X
Innovation

A 3-drug cocktail in the mix for hepatitis C

Two experimental drugs, on the road to FDA-approval, promise to strengthen the current 2-drug treatment routine for the chronic viral infection of the liver.
Written by Janet Fang, Contributor

Two experimental drugs promise to strengthen the current 2-drug treatment routine for hepatitis C – a chronic viral infection that could led to liver scarring and cancer.

About 3.2 million Americans have the disease, which has a cure rate of less than 40%. It spreads mostly through contact with blood, and up to 70% of people infected don’t even know they have it. The disease accounts for $33.3 billion in medical costs a year.

Well now, two new drugs – Merck’s boceprevir and Vertex’s telaprevir – that suppress the virus are expected to be approved by the Food and Drug Administration as early as May.

Patients would take one or the other in addition to the current 2-drug regime, which is a multiweek course of peginterferon and the antiviral ribavirin.

Both new drugs are for hepatitis C genotype 1, the most common yet hardest to treat of the strains. And they’re both protease inhibitors, which stall virus replication by thwarting specific protease enzymes.

The results of two phase III trials for boceprevir – funded by Merck, which plans to sell the drug under the brand name Victrelis – were published in the New England Journal of Medicine today. (Similar results for telaprevir are expected to be reported soon.)

Adding boceprevir to the current regimen allowed patients to suppress the virus. The effect, known as ‘sustained viral response,’ means they’re effectively cured.

One trial looked at 1,097 patients who have never been treated:

  • After 44 weeks of adding boceprevir to the regimen, up to 68% of non-black patients were effectively suppressing the virus.
  • Compared with the 38% of controls receiving only the standard drugs.
  • The drug combo wasn’t as effective for black patients, but adding boceprevir still boosted the response from 23% to 53%.

The other trial looked at 403 patients who had taken the current 2-drug treatment but showed no improvement or relapsed:

  • After 44 weeks, adding boceprevir resulted in sustained viral response rates in 66% of the patients.
  • Compared to 21% in control patients.

But as with the current peginterferon-ribavirin treatment, researchers are concerned with possible resistance and side effects. Early studies have shown that resistant strains of the virus could pop up within just days, and adding boceprevir exacerbated the anemia caused by ribavirin.
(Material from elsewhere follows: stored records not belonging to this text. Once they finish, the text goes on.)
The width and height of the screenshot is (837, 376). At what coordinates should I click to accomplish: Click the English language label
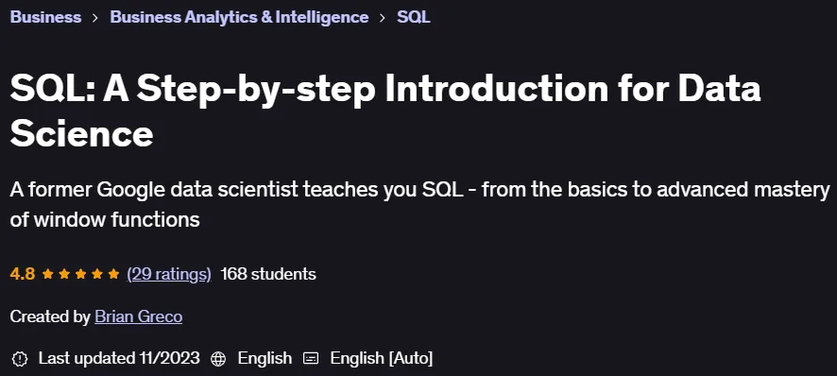click(265, 358)
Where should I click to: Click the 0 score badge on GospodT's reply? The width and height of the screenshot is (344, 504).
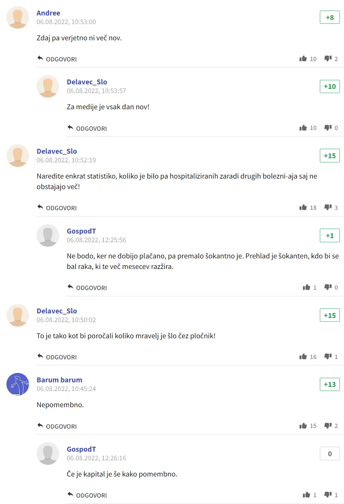330,454
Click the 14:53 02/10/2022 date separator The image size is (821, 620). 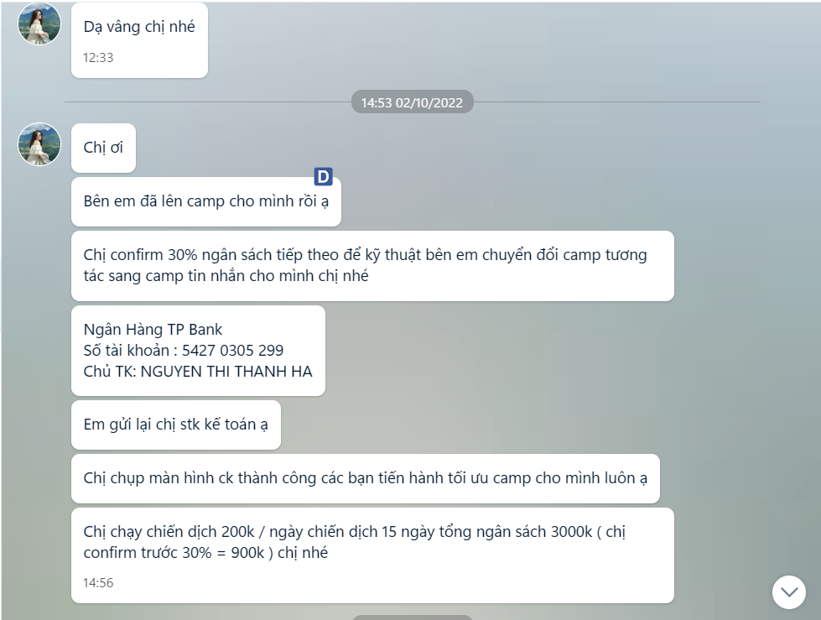pyautogui.click(x=412, y=102)
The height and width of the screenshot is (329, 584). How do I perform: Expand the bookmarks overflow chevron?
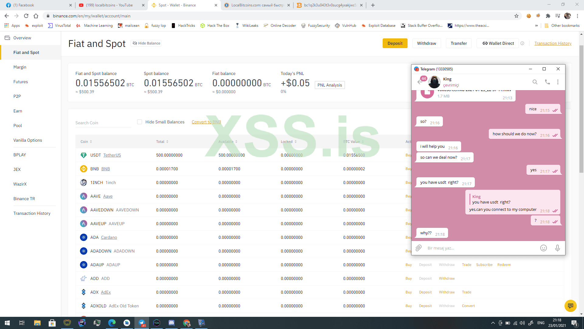pyautogui.click(x=537, y=26)
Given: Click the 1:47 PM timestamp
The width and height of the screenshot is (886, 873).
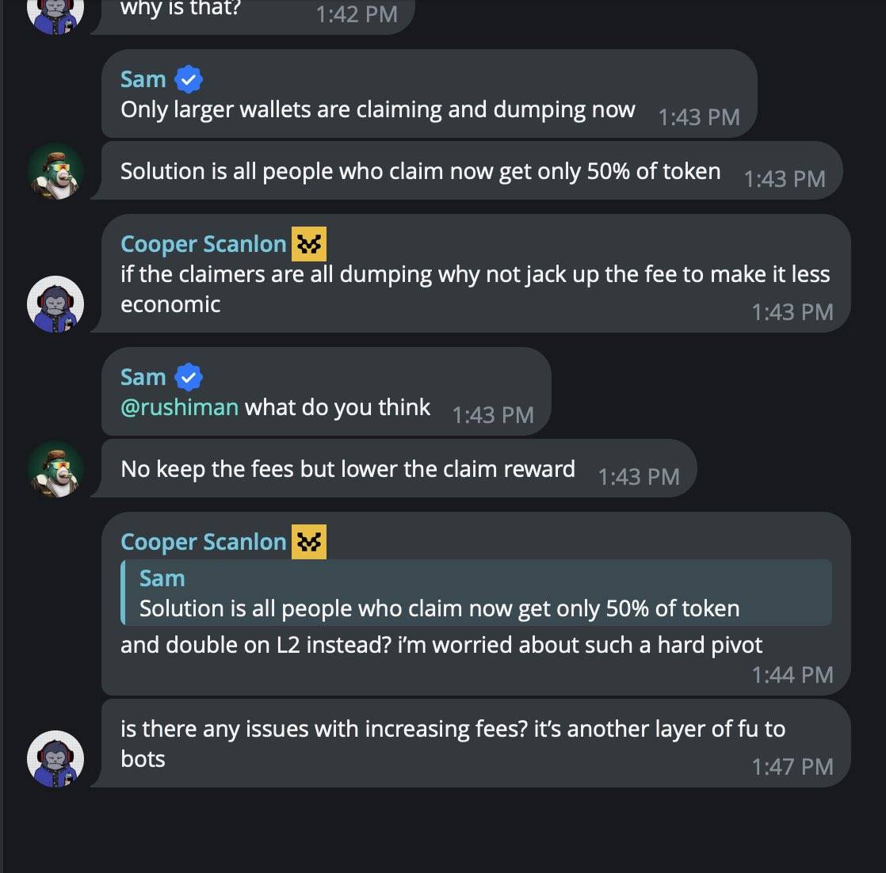Looking at the screenshot, I should pos(792,767).
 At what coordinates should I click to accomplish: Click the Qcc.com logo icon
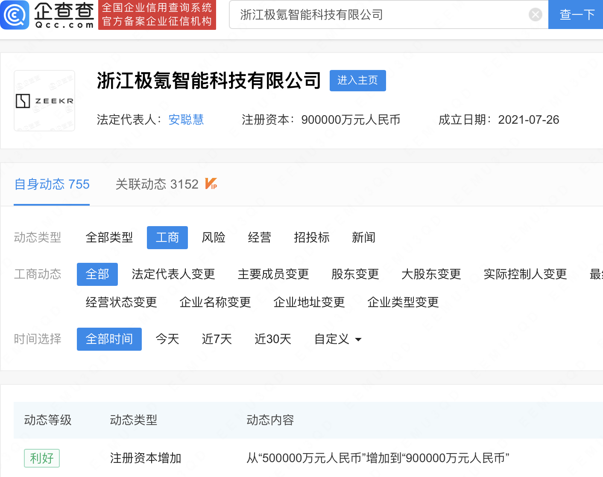coord(15,15)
However, the chance of patients being cured is up to 70%, and boceprevir and telaprevir are likely in the home stretch to reach potentially millions of hepatitis C patients in the US.

The next steps are to simplify the treatment regimen. "Everyone wants to get rid of interferon and ribavirin because both have toxicity that make them often difficult to tolerate," says Stuart Gordon of Henry Ford Hospital who coauthored one of the studies.

There is no vaccine for hepatitis C, and sometimes the only treatment is a liver transplant.

The two new drugs promise to be comparable to the improvement in HIV therapy when protease inhibitors were added to drug cocktails for that disease in 1995.